(Page and screen pointing data)
┄┄┄┄┄┄
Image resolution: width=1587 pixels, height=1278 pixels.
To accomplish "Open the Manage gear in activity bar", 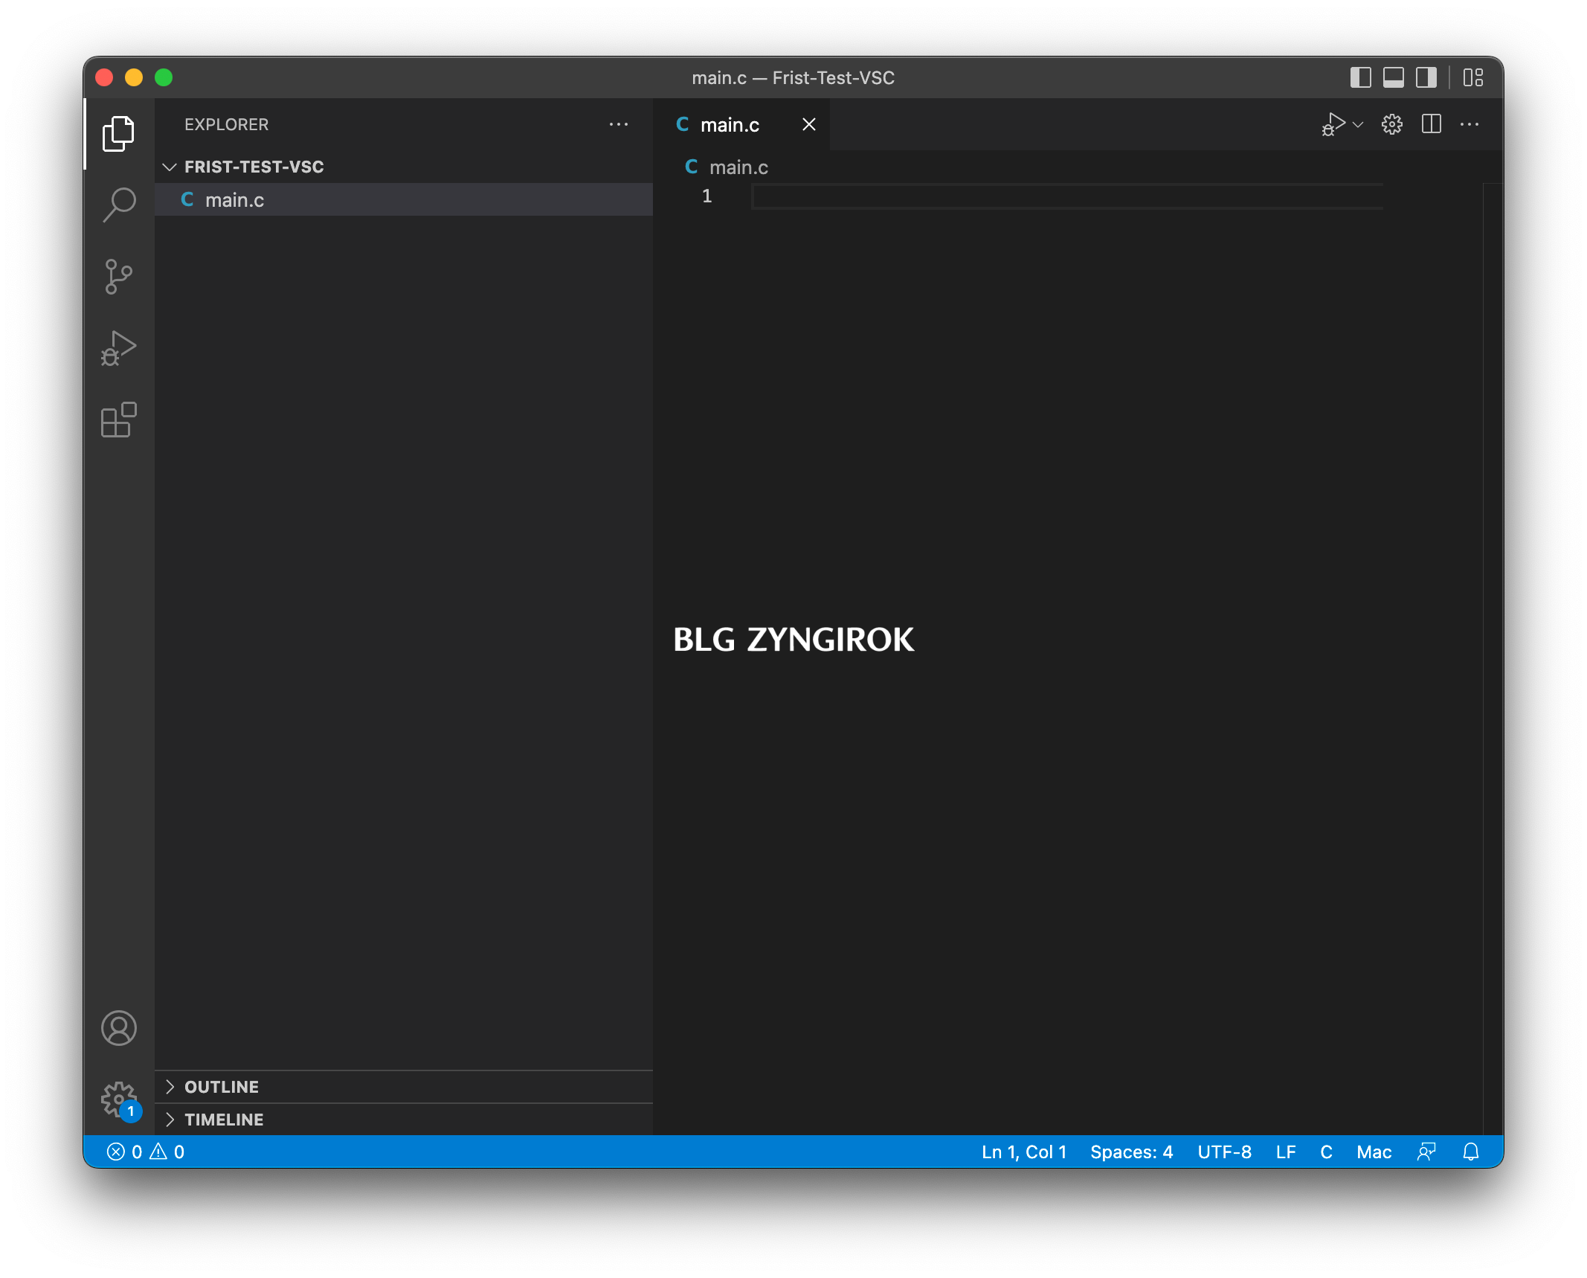I will (119, 1099).
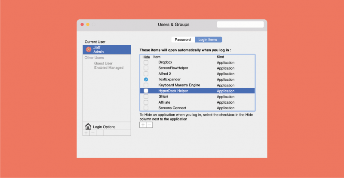This screenshot has height=178, width=344.
Task: Click the remove user minus button in sidebar
Action: [93, 133]
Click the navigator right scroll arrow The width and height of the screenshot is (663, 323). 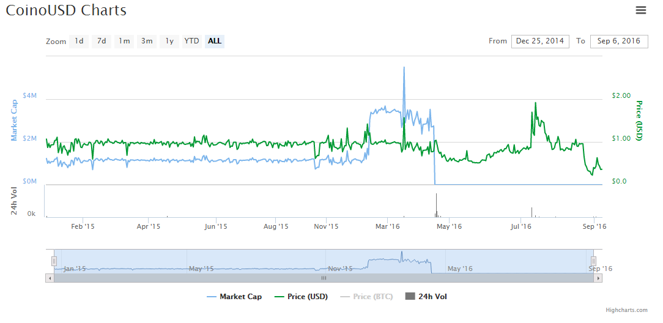click(599, 278)
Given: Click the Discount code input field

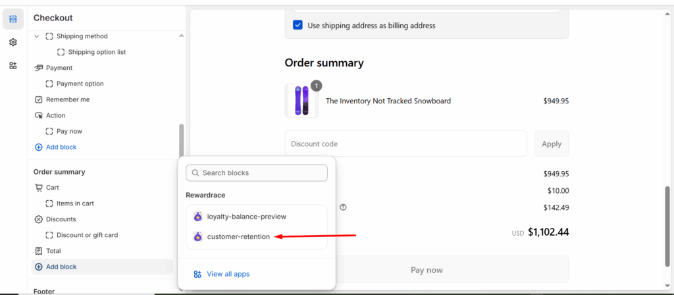Looking at the screenshot, I should 405,144.
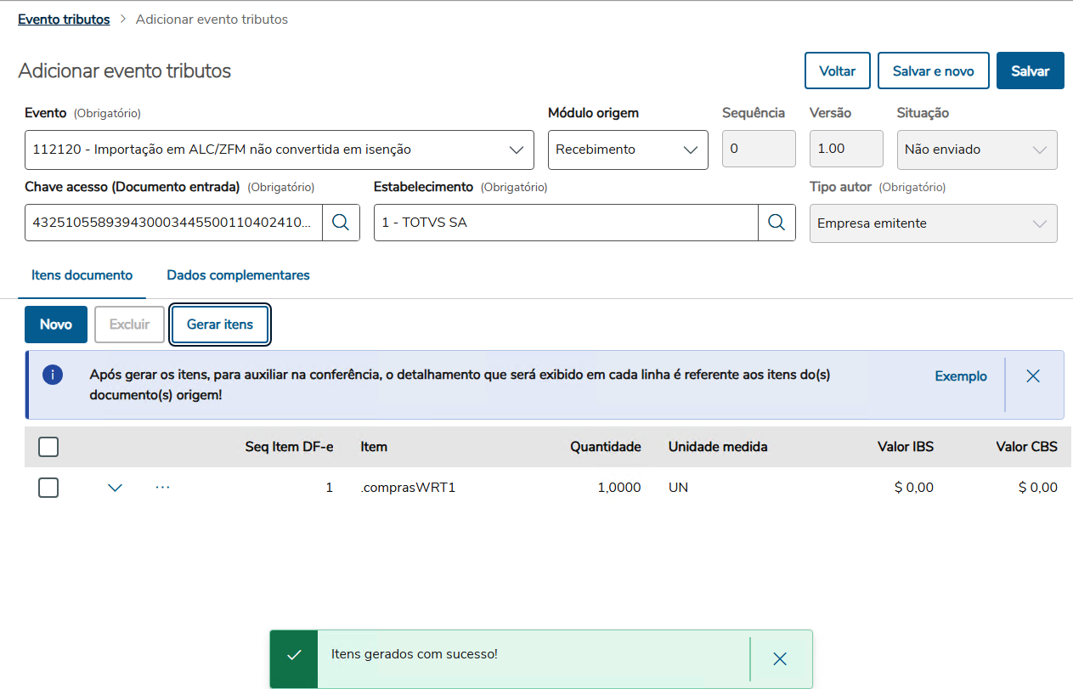Expand the .comprasWRT1 row details

pos(116,488)
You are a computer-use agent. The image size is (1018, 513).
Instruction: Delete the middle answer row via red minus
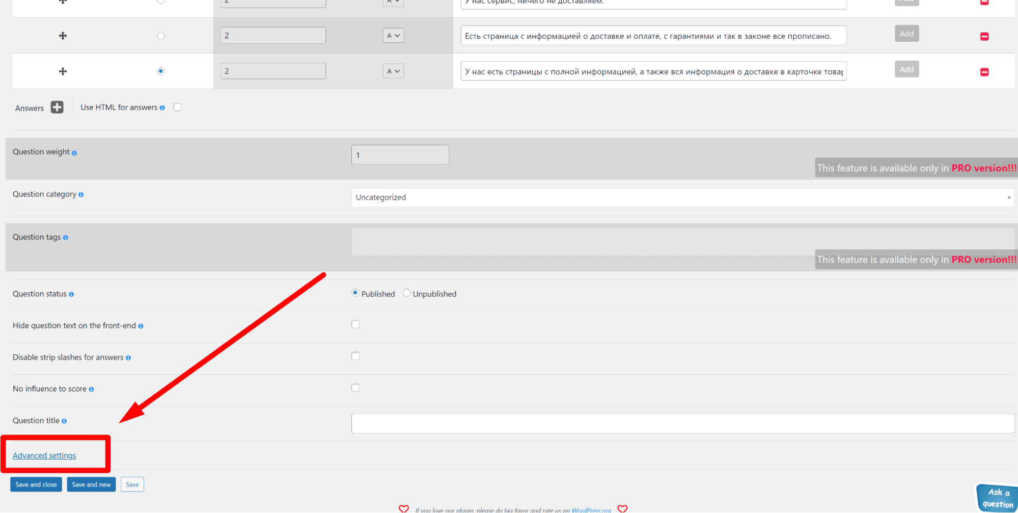pyautogui.click(x=984, y=36)
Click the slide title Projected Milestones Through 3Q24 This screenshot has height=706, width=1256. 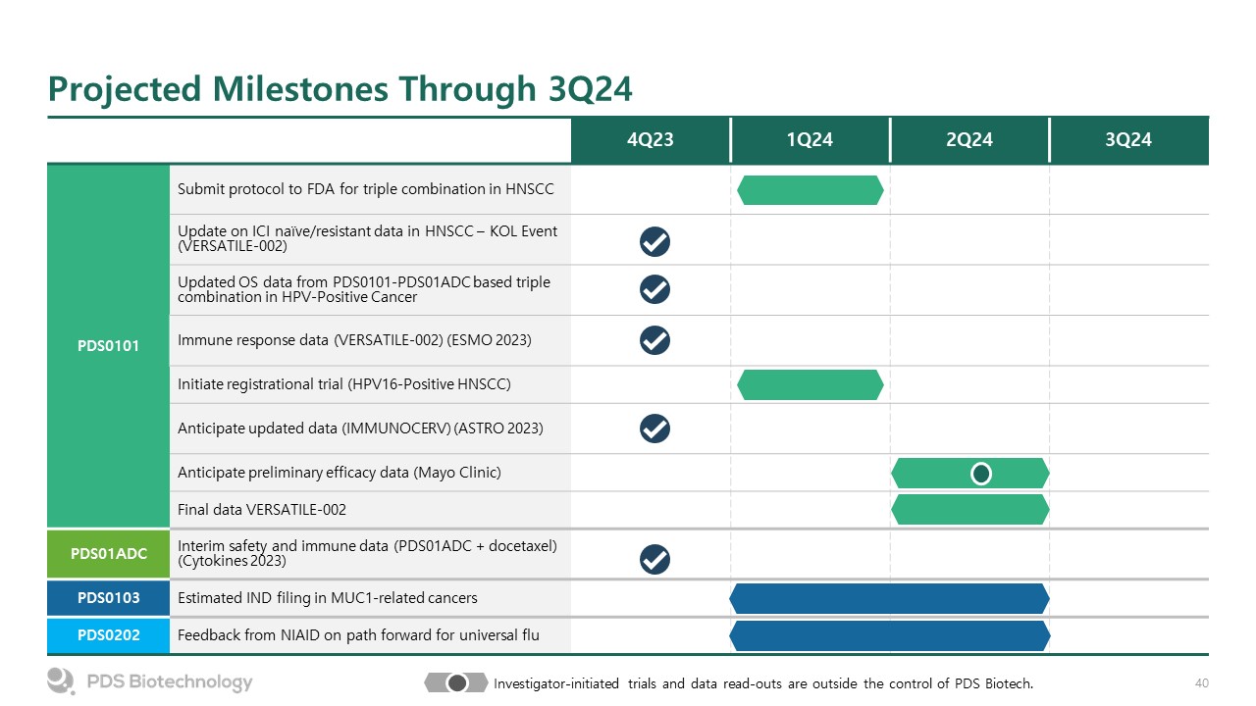tap(340, 89)
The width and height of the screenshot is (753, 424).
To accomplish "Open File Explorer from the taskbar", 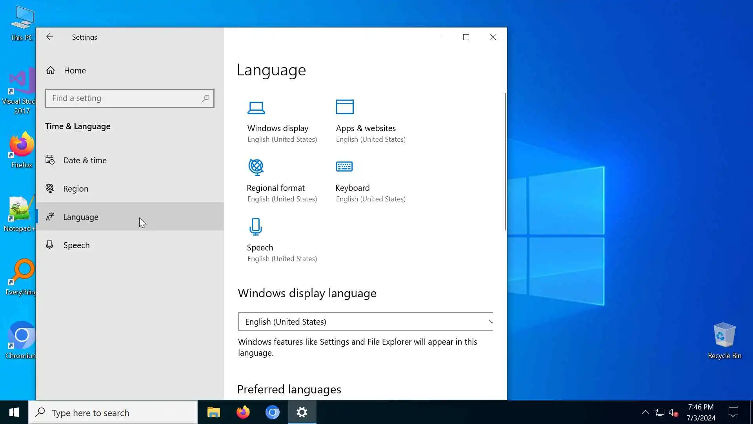I will click(214, 412).
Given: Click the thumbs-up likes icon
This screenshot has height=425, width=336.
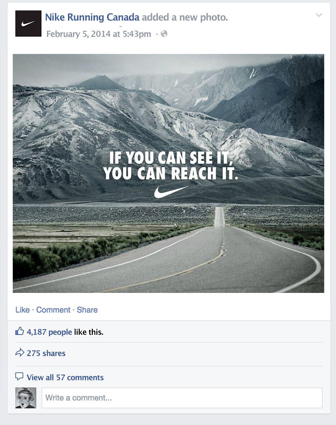Looking at the screenshot, I should click(20, 331).
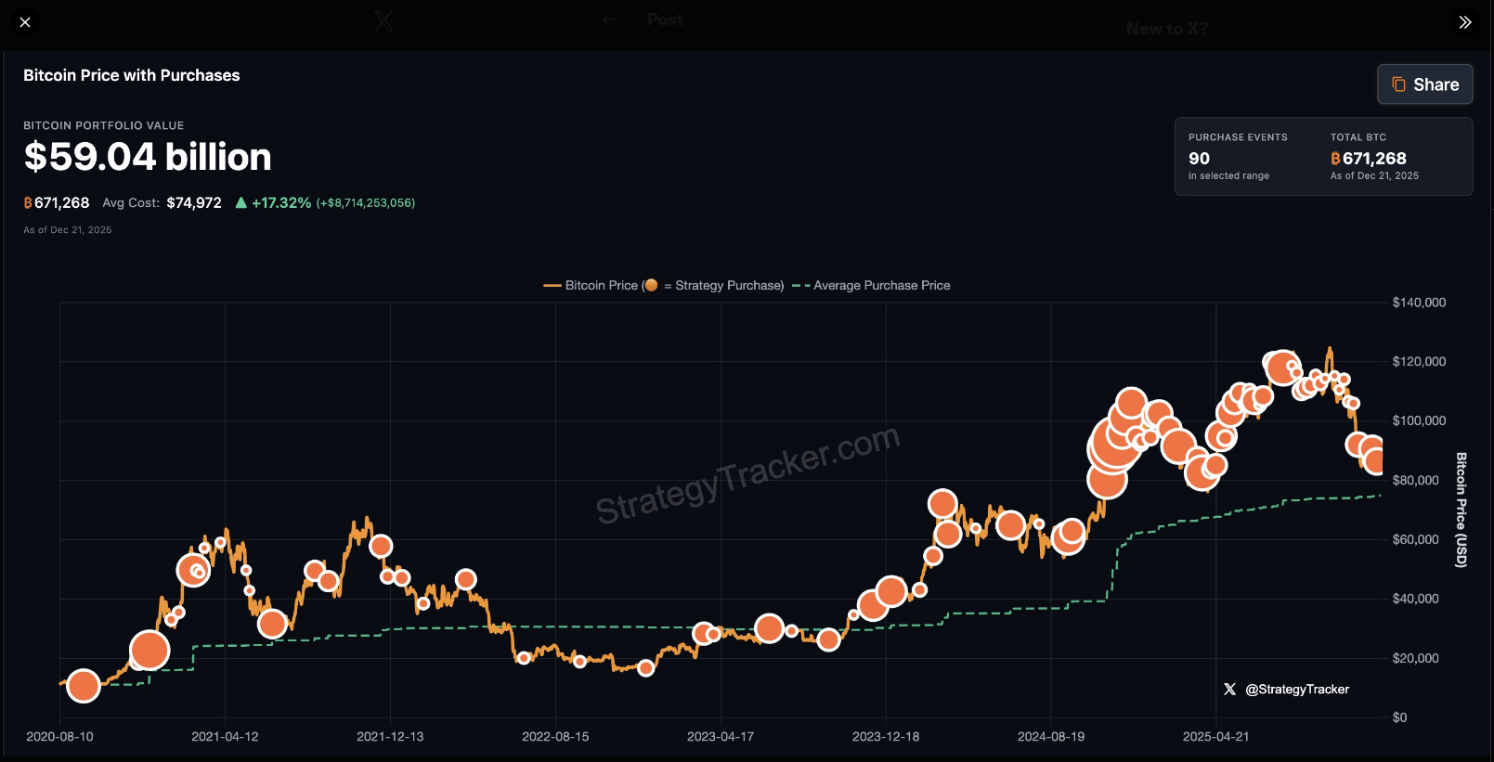Click the Purchase Events 90 stat
Image resolution: width=1494 pixels, height=762 pixels.
point(1199,159)
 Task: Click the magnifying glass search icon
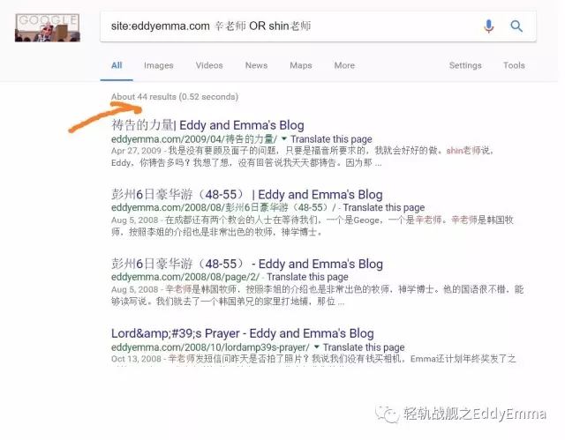coord(516,26)
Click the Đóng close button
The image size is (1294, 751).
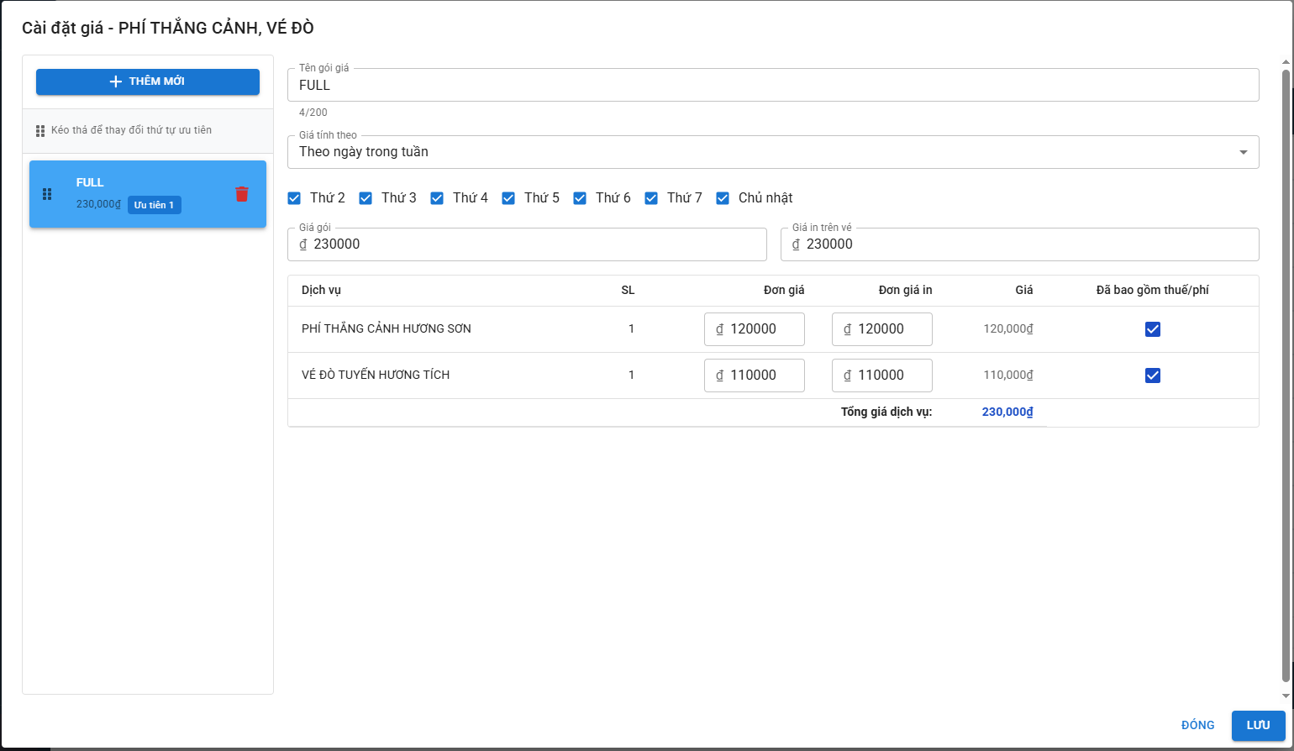coord(1197,725)
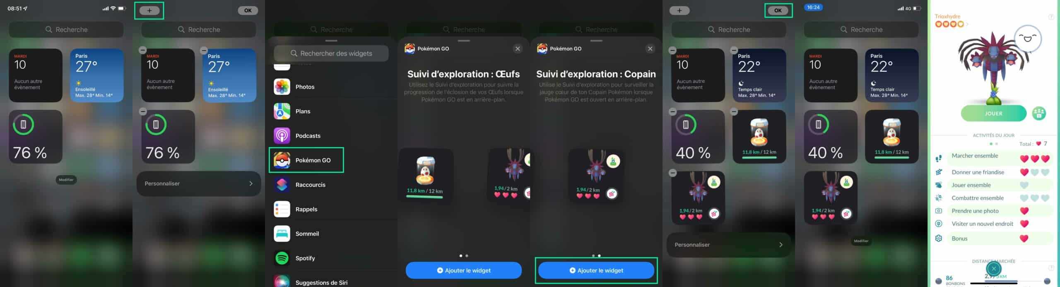Remove the 76 % battery widget
The image size is (1060, 287).
pos(143,111)
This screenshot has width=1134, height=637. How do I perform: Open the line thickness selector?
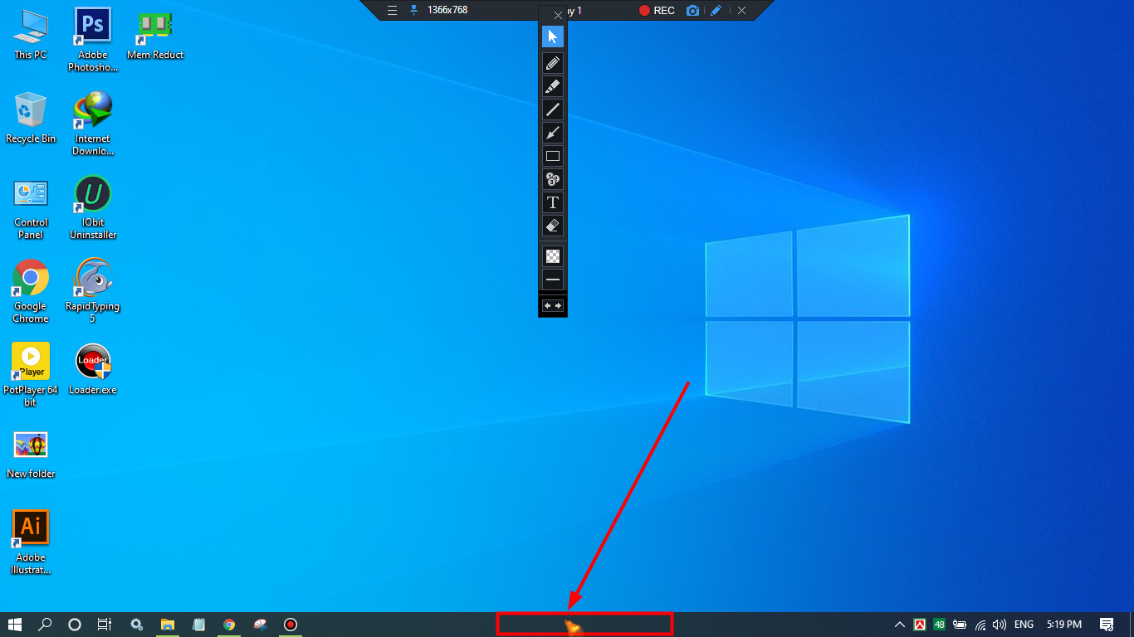click(552, 280)

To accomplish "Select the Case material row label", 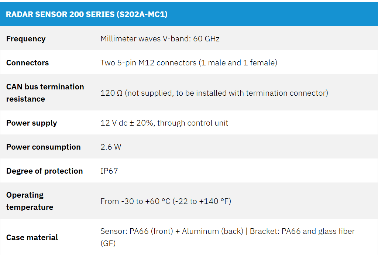I will [x=32, y=238].
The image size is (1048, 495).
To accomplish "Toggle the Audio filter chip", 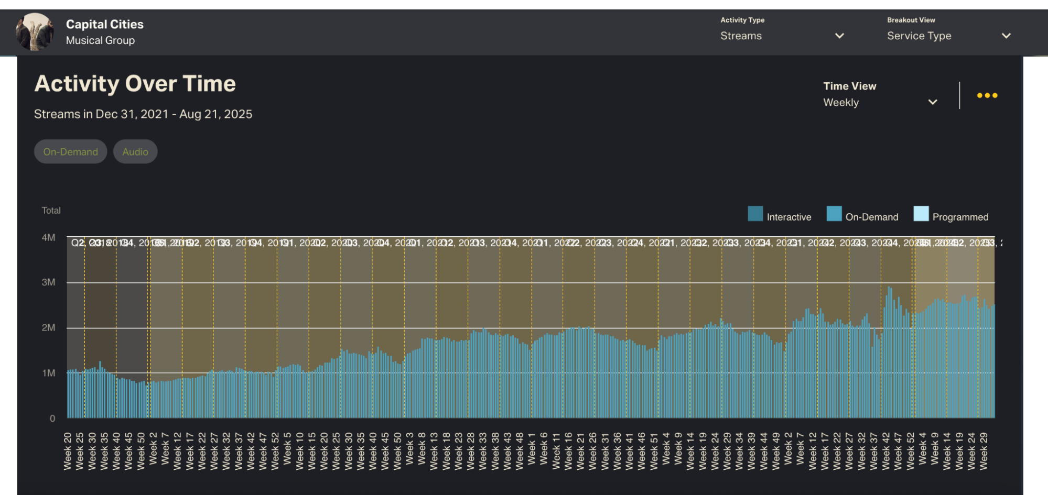I will pos(135,152).
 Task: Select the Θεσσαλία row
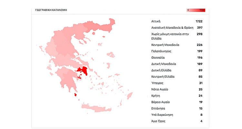pos(176,57)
┄┄┄┄┄┄
(Task to complete) Count the lines in the records above that contain the string "size", treating case as significant. Reply with the number only.

(Output below) 4